═══ Material provided

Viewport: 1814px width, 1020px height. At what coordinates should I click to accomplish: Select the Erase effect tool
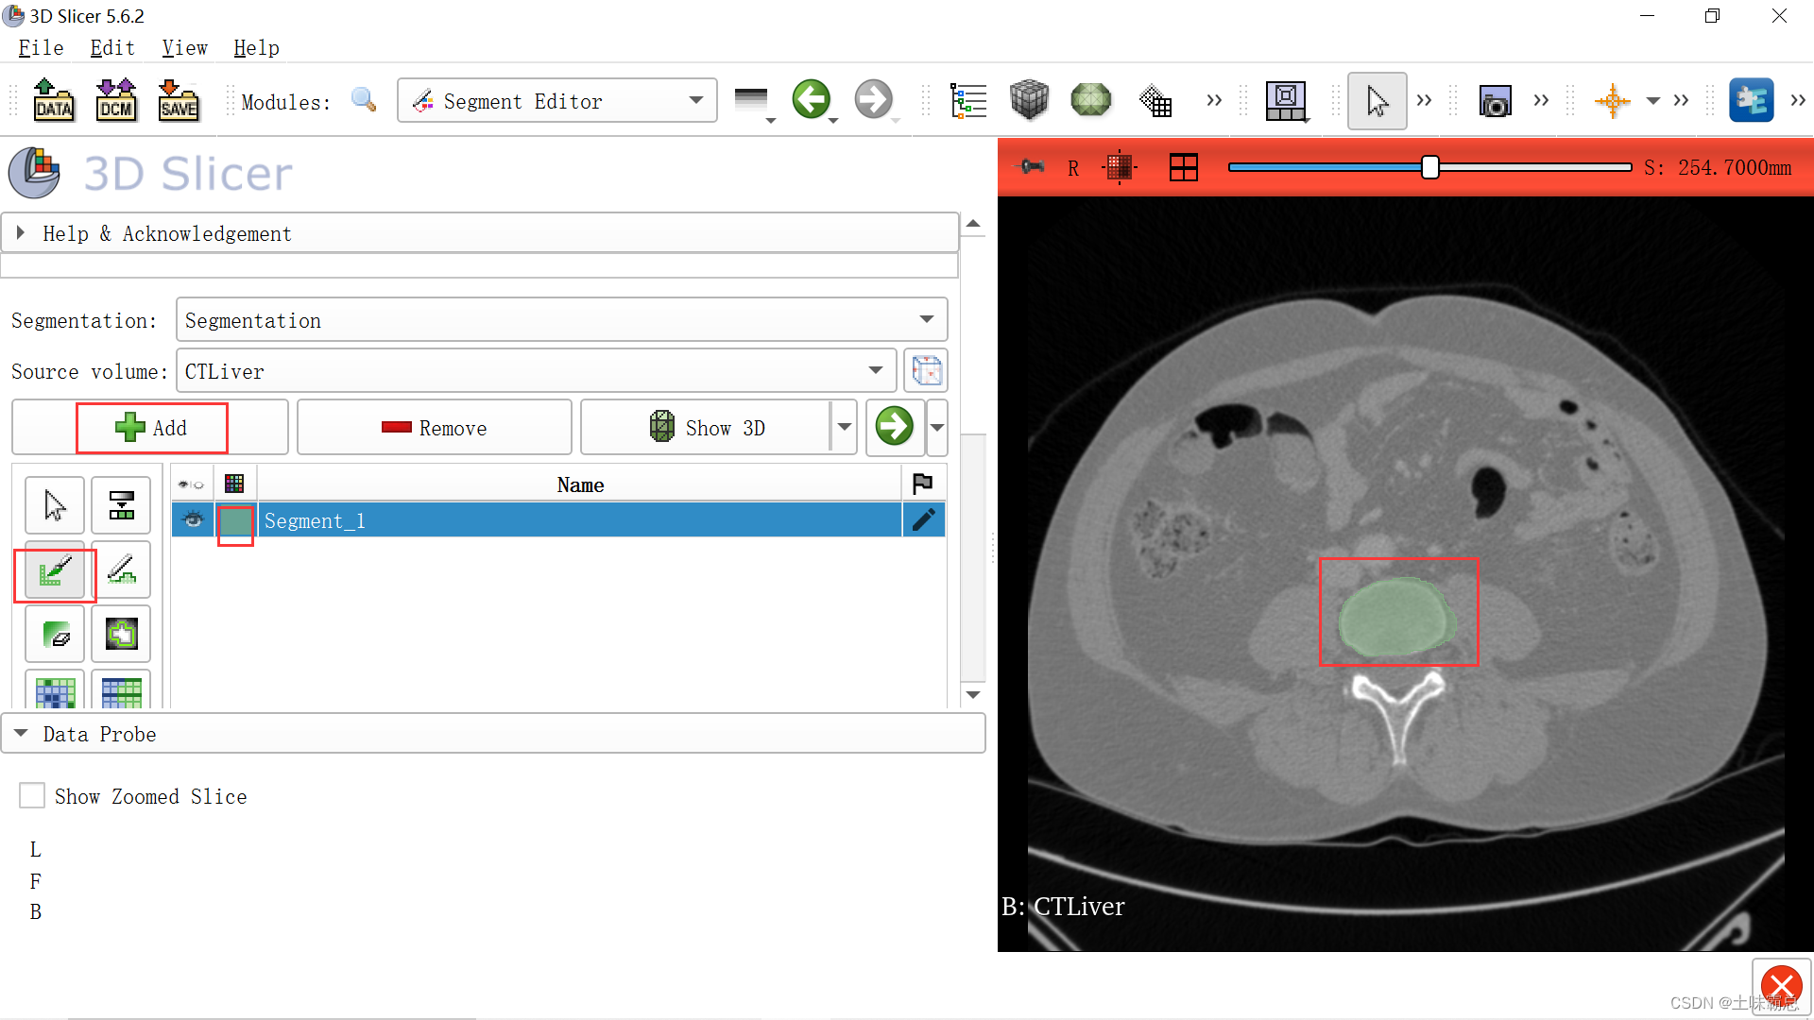[x=55, y=635]
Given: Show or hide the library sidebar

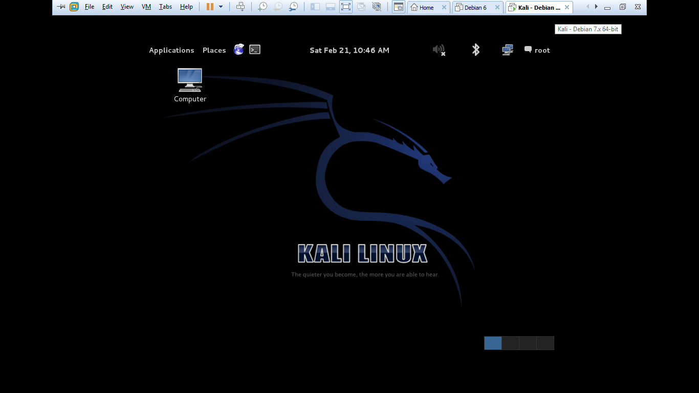Looking at the screenshot, I should coord(315,7).
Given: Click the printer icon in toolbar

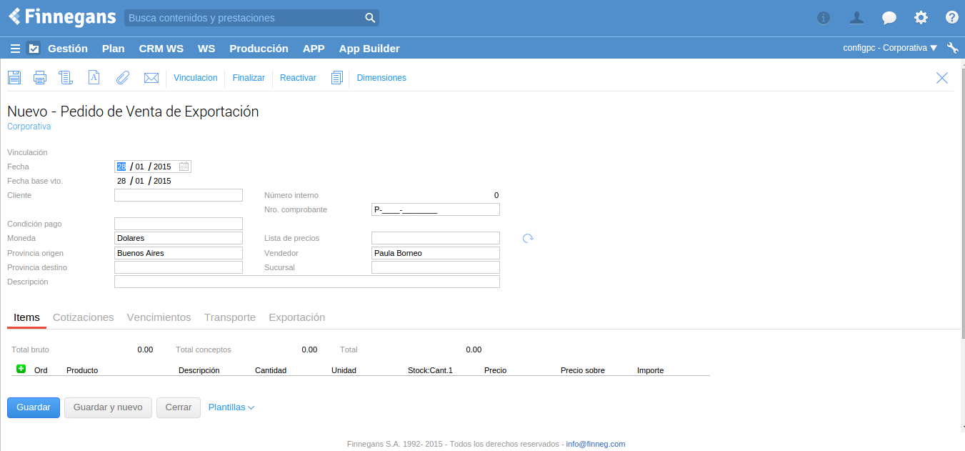Looking at the screenshot, I should pos(40,78).
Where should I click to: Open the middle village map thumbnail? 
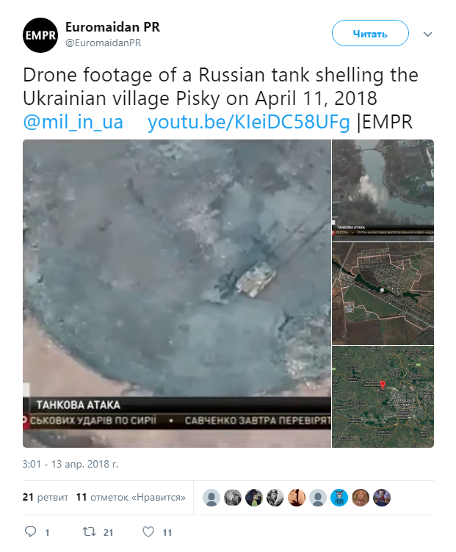383,293
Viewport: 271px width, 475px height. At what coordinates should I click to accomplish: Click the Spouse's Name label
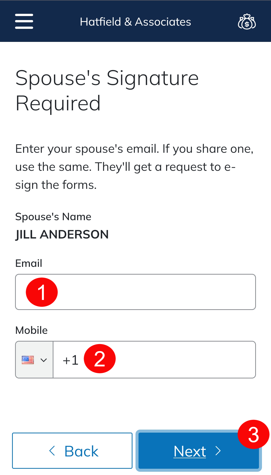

══════

Arrange the lines from the one holding "Given: Click the printer icon in toolbar" through the end of the material, inclusive, as a Markdown table with the columns Row and Text. Number each row, skip blank lines, and leave out the pictures.

Solution >>
| Row | Text |
|---|---|
| 1 | Given: Click the printer icon in toolbar |
| 2 | Looking at the screenshot, I should pos(40,78). |
| 3 | Where should I click to: Open the middle village map thumbnail?  |
| 4 | 383,293 |
| 5 | Viewport: 271px width, 475px height. At what coordinates should I click to accomplish: Click the Spouse's Name label |